Sobre el libro
La Odisea, atribuida a Homero y compuesta probablemente después de La Ilíada, narra el regreso de Ulises desde Troya a Ítaca en diez años, a través de las aventuras con el Cíclope Polifemo, la maga Circe, las Sirenas, Escila y Caribdis, el descenso a los Infiernos, y finalmente la llegada clandestina a Ítaca, donde ciento veinte pretendientes ocupan su casa cortejando a su mujer Penélope. En paralelo, su hijo Telémaco parte en busca de noticias de su padre bajo la guía de Atenea.
Temáticas y significado
La Odisea es frecuentemente leída como novela de aventuras, pero es también una meditación sobre la identidad y sobre lo que el tiempo hace a los individuos y a las relaciones.

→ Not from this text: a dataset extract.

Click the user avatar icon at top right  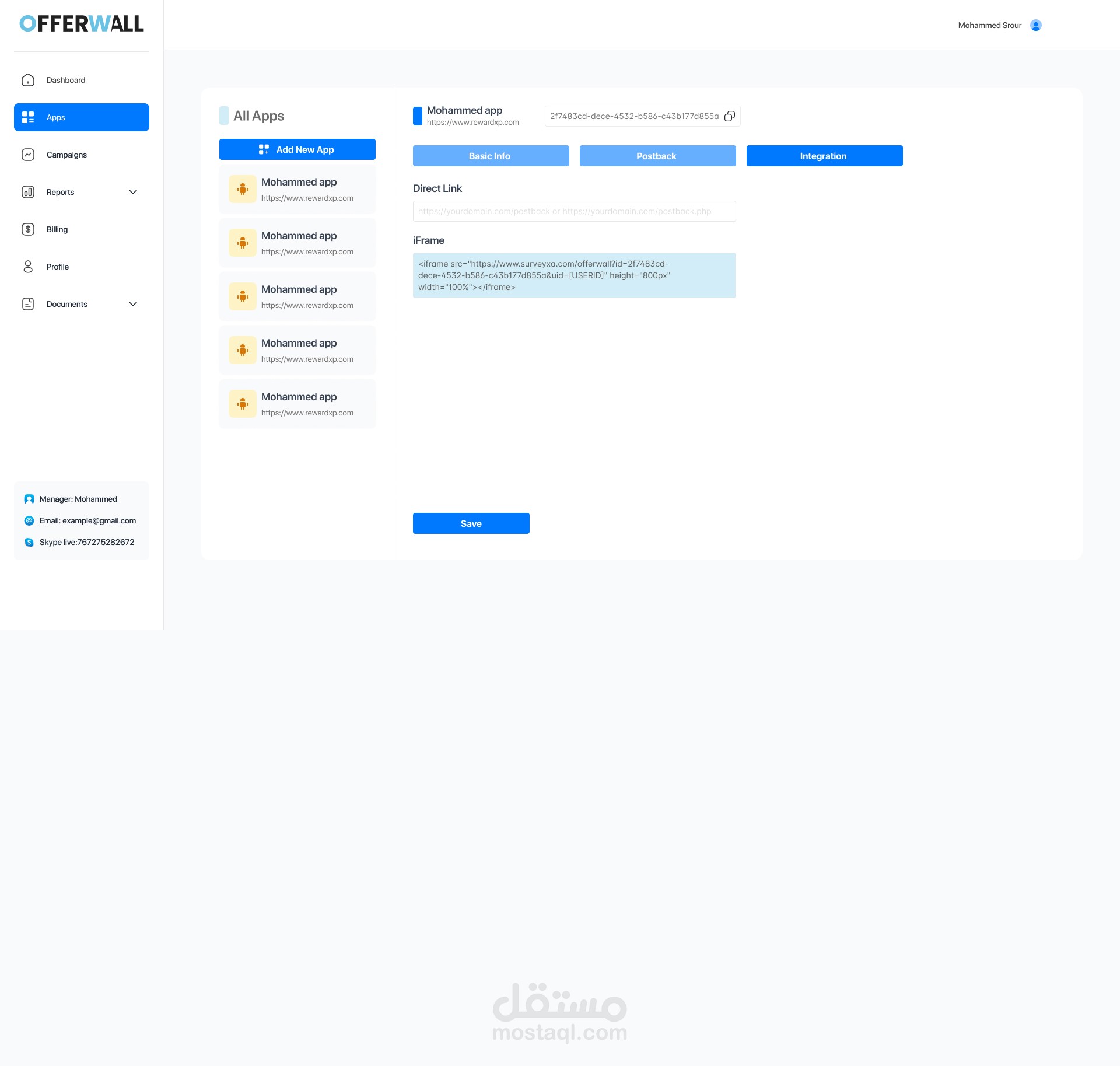[1035, 25]
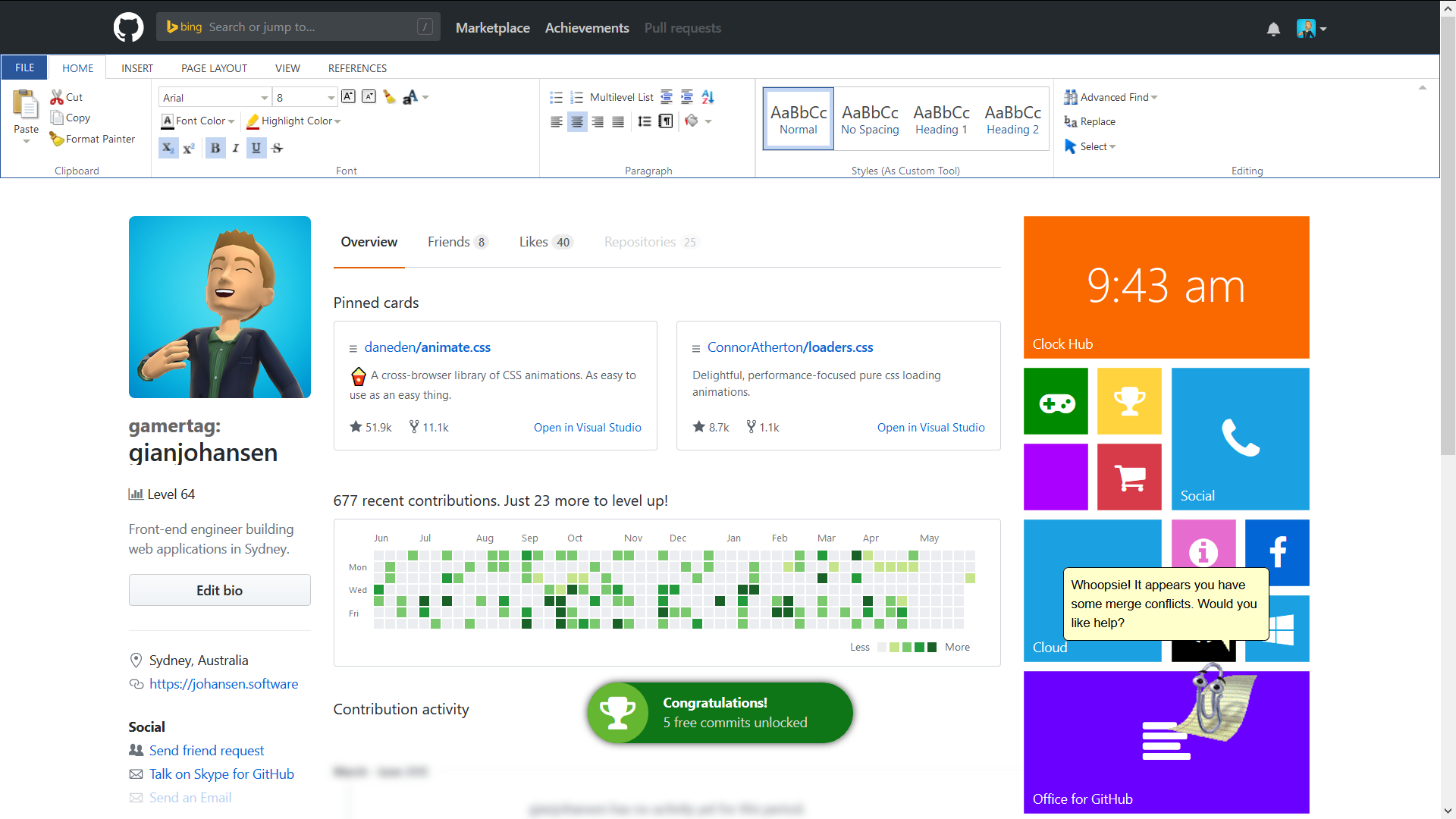
Task: Click the Clear Formatting eraser icon
Action: click(389, 97)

Ulises regresa a Ítaca disfrazado, y debe ser reconocido: por su hijo, por su nodriza, por su perro moribundo, y finalmente por Penélope —que lo identifica a través del secreto del lecho conyugal que él mismo construyó en un olivo vivo—. Ese reconocimiento progresivo dice algo preciso sobre lo que es la identidad: algo que debe ser demostrado y no simplemente declarado.
¿Por qué leerlo hoy?
La Odisea es uno de los textos fundadores del relato del regreso, de lo que significa volver a un lugar y unas relaciones que han continuado sin uno. La pregunta de si Ulises puede recuperar la Ítaca que dejó —si ese regreso es posible o si veinte años de ausencia crean un abismo irreductible— está planteada con una precisión que Joyce retomó en Ulises y que la literatura del retorno no ha dejado de explorar.